● Data provided:
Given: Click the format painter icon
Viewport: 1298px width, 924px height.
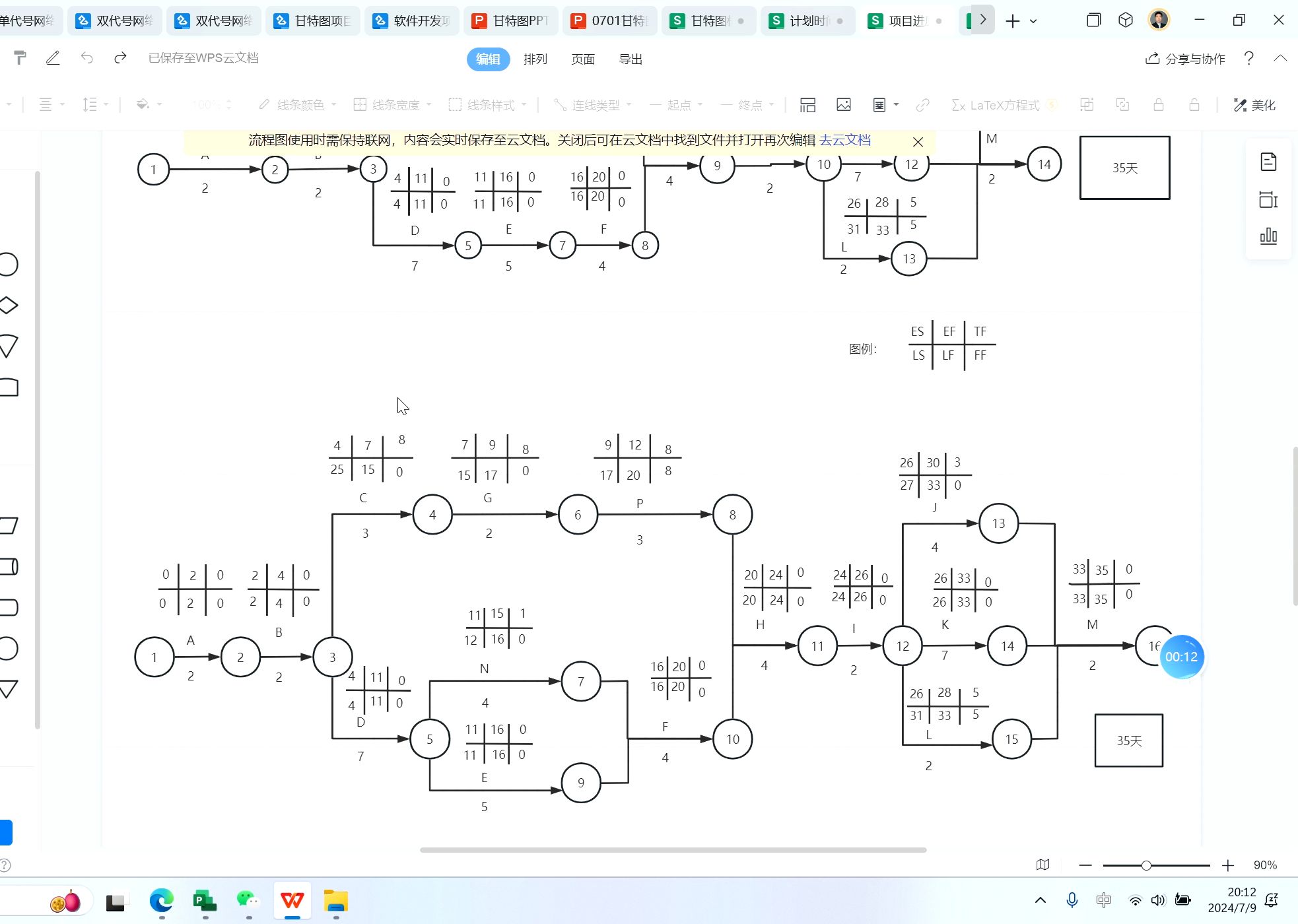Looking at the screenshot, I should [x=20, y=58].
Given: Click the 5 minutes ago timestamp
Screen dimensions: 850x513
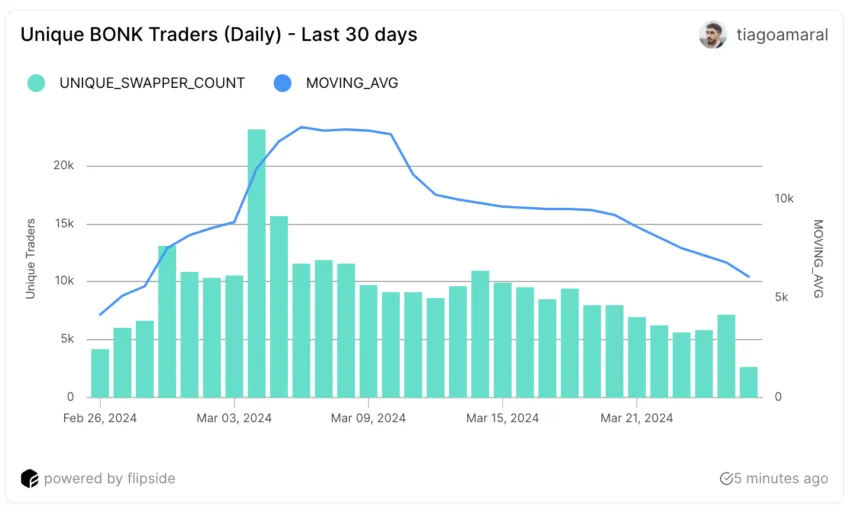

● Exercise aim:
Rewrite all of the material above with "Click" switched to "Select" everywhere and nothing else changed. Leave out the pictures.

● Expected answer:
Given: Select the format painter icon
Viewport: 1298px width, 924px height.
Looking at the screenshot, I should [x=20, y=58].
Given: Select the 5 minutes ago timestamp
Screen dimensions: 850x513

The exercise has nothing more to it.